=== Gestellte Aufgabe A ===
Gib die Einträge vom Anfang bis einschließlich der Zeile mit "(x=1412, y=594)" erneut wieder und ersetze darin "column header" durch "column heading". Alles Übrige bleibt unverändert.

=== Textauszug ===
◆ ◆ ◆ ◆ ◆
Forderungen nach einem Bau-Aufschub kommen vor der am Sonntag beginnenden großen Sparklausur des Bundeskabinetts eher aus dem parlamentarischen Bereich, heißt es. So verlangten Haushaltspolitiker des Bundestages, solche Projekte noch einmal zu überdenken. Die "Rheinische Post" hatte berichtet, die schwarz-gelbe Koalition erwäge, den Schlossbau zu verschieben.
Ramsauer steht zu dem Beschluss
"Der zuständige Bundesbauminister Peter Ramsauer hat mir versichert, dass er nach wie vor zu dem Beschluss steht", betonte Neumann. Der Aufbau des Stadtschlosses mit dem Humboldt-Forum basiere auf einem mit großer Mehrheit verabschiedeten Beschluss des Bundestages. Der Bau sei auch in der Koalitionsvereinbarung verankert.
Ramsauer sieht den Bundestag am Zug. "Nur wenn der Bundestag seine Haltung ändern sollte, hätten wir eine neue Ausgangslage", sagte der CSU-Politiker dem "Tagesspiegel". "Ich werde mich an den Bundestagsbeschluss zum Bau des Berliner Schlosses halten und auch für Spenden werben. Das gebietet schon der Respekt vor dem Parlament." Baubeginn für das Schloss soll im Sommer 2011 sein.
Mehrheit der Berliner dagegen

Die Computersimulation zeigt das Areal vor dem geplanten Schloss-Neubeu.
(Foto: picture-alliance/ dpa)
In einer Forsa-Umfrage hatten sich 80 Prozent der Berliner gerade dafür ausgesprochen, auf das Schloss angesichts knapper Kassen ganz zu verzichten. Doch auch der Berliner Senat hält am Wiederaufbau des historischen Gebäudes fest. "In dem Planungsstadium, in dem wir uns jetzt befinden - da kann's nämlich bald losgehen mit dem Bau - das Humboldt-Forum nicht zu verwirklichen, das wäre absolut schade", sagte Wowereit.
Er fügte hinzu, dass aus konjunkturellen Gründen auch künftige Bundeshaushalte Investitionen enthalten müssten. "Und da wäre es die falsche Entscheidung, das Humboldt-Forum nicht zu bauen beziehungsweise zu verschieben oder ganz zu canceln."
◆ ◆ ◆ ◆ ◆
=== Gestellte Aufgabe B ===
Welche Personen werden im Textauszug zum Berliner Schloss namentlich genannt? Führe alle auf.

=== Quellenmaterial ===
◆ ◆ ◆ ◆ ◆
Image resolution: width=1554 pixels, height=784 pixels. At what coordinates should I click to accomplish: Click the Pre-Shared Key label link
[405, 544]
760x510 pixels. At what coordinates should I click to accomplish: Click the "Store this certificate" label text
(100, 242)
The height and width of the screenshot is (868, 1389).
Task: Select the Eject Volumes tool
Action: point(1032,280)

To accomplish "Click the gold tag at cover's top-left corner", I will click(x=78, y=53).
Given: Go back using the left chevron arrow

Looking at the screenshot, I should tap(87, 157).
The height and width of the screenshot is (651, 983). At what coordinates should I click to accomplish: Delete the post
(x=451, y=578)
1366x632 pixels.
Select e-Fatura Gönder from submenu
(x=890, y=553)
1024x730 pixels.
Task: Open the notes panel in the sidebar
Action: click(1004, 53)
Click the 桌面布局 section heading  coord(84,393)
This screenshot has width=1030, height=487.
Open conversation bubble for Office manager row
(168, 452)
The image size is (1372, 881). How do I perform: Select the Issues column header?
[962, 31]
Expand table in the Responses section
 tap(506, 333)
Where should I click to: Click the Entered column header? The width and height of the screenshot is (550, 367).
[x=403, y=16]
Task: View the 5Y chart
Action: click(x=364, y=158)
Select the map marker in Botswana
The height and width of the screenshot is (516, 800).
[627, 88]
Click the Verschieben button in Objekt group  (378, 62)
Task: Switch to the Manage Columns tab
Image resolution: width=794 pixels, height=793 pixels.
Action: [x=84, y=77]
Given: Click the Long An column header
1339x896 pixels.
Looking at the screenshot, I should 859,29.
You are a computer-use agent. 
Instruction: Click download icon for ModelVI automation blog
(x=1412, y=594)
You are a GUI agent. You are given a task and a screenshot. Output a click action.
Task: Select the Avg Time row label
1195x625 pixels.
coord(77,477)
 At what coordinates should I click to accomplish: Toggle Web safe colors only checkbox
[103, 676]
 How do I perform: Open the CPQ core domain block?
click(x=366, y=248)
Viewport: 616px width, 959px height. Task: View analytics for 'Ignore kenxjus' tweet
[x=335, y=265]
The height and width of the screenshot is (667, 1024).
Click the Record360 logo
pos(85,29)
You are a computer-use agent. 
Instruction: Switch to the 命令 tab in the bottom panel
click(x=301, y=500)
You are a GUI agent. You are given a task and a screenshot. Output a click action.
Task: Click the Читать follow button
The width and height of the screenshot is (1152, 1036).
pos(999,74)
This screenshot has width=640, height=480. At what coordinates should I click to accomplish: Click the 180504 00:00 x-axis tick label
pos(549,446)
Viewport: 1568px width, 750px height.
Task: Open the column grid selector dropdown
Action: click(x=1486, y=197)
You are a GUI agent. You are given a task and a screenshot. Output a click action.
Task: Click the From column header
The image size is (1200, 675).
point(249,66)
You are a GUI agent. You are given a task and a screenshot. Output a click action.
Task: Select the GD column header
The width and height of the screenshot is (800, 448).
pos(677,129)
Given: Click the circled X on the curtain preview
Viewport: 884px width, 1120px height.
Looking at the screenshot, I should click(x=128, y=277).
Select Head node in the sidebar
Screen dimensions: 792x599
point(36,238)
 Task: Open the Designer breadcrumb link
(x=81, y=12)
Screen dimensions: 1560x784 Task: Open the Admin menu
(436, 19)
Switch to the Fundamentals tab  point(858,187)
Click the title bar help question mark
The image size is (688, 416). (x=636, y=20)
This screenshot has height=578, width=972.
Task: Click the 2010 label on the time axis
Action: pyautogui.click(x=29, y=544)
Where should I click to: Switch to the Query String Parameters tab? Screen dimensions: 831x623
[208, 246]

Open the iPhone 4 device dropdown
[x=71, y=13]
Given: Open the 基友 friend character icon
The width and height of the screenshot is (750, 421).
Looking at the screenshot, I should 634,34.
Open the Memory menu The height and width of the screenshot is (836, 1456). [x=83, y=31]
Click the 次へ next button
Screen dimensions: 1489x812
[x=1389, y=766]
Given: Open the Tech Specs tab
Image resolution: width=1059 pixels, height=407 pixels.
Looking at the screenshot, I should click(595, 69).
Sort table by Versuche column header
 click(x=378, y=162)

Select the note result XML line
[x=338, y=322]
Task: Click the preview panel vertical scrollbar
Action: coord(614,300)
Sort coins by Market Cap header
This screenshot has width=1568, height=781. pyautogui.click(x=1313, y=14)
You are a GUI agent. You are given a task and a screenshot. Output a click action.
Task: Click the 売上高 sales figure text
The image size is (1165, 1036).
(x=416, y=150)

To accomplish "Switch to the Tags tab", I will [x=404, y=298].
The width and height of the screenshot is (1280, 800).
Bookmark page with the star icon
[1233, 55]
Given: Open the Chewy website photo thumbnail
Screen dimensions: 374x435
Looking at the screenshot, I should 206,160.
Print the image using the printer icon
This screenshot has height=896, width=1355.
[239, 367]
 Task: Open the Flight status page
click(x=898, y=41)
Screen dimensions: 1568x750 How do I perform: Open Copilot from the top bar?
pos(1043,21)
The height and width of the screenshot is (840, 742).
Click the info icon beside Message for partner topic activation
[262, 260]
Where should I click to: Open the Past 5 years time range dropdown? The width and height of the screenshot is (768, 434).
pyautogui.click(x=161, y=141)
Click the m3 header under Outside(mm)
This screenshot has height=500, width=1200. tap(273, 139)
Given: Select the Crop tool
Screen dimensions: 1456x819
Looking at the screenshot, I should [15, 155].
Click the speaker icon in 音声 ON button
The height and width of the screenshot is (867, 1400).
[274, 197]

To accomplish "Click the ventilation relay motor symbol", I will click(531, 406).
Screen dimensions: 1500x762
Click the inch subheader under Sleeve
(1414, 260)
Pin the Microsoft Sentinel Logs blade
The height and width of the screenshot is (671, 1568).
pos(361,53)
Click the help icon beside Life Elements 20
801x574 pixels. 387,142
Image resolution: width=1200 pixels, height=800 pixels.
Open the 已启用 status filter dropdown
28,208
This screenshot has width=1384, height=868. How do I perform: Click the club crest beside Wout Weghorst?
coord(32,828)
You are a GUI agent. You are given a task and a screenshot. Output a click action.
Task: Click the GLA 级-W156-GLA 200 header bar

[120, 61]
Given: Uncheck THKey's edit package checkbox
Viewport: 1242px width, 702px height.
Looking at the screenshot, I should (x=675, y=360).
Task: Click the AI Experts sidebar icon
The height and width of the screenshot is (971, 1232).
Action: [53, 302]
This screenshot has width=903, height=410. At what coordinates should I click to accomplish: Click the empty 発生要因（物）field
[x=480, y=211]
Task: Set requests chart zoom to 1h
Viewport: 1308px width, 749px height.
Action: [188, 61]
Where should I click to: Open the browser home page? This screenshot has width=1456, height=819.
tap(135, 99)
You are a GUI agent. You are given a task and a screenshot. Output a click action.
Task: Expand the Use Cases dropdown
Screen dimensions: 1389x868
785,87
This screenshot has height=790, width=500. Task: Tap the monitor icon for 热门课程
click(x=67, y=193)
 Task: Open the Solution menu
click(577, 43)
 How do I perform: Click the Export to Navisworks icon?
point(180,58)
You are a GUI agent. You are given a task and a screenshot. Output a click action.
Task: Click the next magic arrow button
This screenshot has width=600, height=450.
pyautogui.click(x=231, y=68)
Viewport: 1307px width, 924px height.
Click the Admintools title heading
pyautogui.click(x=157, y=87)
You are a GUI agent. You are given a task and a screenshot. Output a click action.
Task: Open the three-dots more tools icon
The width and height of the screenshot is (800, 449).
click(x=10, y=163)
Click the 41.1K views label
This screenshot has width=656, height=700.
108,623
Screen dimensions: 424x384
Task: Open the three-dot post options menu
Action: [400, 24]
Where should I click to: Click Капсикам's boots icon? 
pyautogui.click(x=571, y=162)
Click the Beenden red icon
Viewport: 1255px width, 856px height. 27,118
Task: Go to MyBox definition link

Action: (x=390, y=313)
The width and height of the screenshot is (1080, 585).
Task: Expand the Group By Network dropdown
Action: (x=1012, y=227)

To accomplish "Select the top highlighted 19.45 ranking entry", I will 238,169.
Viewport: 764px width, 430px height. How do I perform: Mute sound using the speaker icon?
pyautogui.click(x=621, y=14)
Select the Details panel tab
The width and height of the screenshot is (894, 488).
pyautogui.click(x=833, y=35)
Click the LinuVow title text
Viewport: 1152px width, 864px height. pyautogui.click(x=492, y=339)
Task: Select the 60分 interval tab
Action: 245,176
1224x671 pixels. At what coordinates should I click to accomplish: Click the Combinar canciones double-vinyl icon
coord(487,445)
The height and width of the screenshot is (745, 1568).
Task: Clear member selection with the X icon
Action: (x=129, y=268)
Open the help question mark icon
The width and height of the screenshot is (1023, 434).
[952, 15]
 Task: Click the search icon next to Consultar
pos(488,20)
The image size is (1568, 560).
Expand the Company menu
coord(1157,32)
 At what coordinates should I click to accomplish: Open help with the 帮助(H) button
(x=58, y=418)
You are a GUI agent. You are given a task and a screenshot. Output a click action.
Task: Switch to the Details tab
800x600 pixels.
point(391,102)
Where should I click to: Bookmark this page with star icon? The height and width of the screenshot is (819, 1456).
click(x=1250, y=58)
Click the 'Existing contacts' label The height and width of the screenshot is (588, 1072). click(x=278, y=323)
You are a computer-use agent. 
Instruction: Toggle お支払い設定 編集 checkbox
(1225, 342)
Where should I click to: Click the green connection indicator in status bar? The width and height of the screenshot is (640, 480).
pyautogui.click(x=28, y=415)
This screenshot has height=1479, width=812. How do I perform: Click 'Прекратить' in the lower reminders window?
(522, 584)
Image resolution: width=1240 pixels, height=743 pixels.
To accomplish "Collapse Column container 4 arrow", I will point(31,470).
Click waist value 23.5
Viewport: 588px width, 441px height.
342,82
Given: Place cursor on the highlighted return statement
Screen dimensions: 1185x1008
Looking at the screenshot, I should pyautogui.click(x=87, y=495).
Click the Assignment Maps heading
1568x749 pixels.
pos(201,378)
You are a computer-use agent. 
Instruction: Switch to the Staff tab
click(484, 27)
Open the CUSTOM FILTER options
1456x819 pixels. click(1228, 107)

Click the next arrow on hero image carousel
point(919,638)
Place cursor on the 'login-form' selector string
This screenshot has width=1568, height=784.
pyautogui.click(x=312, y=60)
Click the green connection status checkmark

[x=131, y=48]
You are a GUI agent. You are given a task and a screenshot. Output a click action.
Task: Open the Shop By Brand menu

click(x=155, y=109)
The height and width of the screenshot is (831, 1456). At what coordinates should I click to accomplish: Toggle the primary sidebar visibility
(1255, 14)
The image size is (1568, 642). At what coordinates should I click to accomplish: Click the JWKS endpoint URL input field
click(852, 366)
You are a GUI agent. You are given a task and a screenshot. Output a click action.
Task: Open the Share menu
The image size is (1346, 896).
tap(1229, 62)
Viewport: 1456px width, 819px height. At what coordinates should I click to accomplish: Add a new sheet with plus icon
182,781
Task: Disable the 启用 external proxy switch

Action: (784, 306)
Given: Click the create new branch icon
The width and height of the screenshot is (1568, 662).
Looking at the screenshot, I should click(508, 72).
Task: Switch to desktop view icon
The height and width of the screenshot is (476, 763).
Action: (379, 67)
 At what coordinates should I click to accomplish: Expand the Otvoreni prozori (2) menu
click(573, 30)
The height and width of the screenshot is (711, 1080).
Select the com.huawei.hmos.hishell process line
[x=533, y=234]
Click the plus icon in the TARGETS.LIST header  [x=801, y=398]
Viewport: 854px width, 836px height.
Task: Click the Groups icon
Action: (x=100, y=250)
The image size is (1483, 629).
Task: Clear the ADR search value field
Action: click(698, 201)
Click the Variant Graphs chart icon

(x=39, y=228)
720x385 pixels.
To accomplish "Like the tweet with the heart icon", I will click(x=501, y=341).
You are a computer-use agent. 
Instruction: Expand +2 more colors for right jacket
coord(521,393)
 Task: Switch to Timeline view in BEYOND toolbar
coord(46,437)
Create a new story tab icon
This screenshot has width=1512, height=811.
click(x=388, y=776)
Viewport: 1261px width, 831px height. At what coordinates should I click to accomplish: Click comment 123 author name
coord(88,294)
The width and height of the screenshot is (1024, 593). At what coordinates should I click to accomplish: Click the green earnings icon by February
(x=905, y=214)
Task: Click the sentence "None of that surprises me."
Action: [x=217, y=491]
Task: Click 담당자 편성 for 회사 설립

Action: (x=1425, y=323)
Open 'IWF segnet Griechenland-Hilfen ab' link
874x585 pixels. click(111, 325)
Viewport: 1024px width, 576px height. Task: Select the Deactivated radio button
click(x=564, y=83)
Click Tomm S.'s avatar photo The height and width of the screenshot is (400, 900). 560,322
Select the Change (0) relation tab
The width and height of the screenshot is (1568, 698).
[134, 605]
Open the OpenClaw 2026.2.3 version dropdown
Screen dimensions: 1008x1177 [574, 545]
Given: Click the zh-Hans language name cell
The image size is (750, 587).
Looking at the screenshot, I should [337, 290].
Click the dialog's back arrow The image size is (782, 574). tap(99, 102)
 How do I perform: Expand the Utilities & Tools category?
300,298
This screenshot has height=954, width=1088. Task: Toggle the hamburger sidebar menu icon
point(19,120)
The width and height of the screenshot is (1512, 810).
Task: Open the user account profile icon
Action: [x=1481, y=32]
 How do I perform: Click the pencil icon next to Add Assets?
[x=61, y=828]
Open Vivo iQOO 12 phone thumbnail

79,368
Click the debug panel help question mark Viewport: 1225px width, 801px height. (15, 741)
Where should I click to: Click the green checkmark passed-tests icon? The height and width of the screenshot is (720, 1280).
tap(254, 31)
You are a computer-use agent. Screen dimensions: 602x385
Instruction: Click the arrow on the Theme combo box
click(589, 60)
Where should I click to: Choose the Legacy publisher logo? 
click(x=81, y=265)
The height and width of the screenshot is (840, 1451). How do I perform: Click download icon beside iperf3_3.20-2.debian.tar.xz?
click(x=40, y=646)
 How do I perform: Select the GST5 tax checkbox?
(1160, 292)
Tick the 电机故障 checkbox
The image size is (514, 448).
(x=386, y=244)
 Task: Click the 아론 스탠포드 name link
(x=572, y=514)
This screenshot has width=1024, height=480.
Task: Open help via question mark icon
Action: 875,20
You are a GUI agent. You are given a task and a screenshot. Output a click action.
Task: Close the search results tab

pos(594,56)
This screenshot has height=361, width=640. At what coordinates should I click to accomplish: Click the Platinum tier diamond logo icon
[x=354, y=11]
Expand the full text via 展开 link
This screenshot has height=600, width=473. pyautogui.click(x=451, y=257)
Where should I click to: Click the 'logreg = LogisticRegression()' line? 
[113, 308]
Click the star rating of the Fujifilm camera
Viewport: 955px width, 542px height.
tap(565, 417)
◆ ◆ ◆ ◆ ◆
=== Lösung A ===
Image resolution: width=1554 pixels, height=784 pixels. At what coordinates should I click to accomplish: Click the Pre-Shared Key label link
[405, 544]
760x510 pixels. At what coordinates should I click to accomplish: Click the "Store this certificate" label text
(100, 242)
The height and width of the screenshot is (868, 1389).
Task: Select the Eject Volumes tool
Action: point(1032,280)

To accomplish "Click the gold tag at cover's top-left corner", I will click(x=78, y=53).
Given: Go back using the left chevron arrow

Looking at the screenshot, I should tap(87, 157).
The height and width of the screenshot is (651, 983). At what coordinates should I click to accomplish: Delete the post
(x=451, y=578)
1366x632 pixels.
Select e-Fatura Gönder from submenu
(x=890, y=553)
1024x730 pixels.
Task: Open the notes panel in the sidebar
Action: click(1004, 53)
Click the 桌面布局 section heading  coord(84,393)
This screenshot has width=1030, height=487.
Open conversation bubble for Office manager row
(168, 452)
The image size is (1372, 881). How do I perform: Select the Issues column heading?
[962, 31]
Expand table in the Responses section
 tap(506, 333)
Where should I click to: Click the Entered column heading? The width and height of the screenshot is (550, 367).
[x=403, y=16]
Task: View the 5Y chart
Action: click(x=364, y=158)
Select the map marker in Botswana
The height and width of the screenshot is (516, 800).
[627, 88]
Click the Verschieben button in Objekt group  (378, 62)
Task: Switch to the Manage Columns tab
Image resolution: width=794 pixels, height=793 pixels.
Action: [x=84, y=77]
Given: Click the Long An column heading
1339x896 pixels.
Looking at the screenshot, I should 859,29.
You are a computer-use agent. 
Instruction: Click download icon for ModelVI automation blog
(x=1412, y=594)

=== Lösung B ===
Peter Ramsauer, Neumann, Wowereit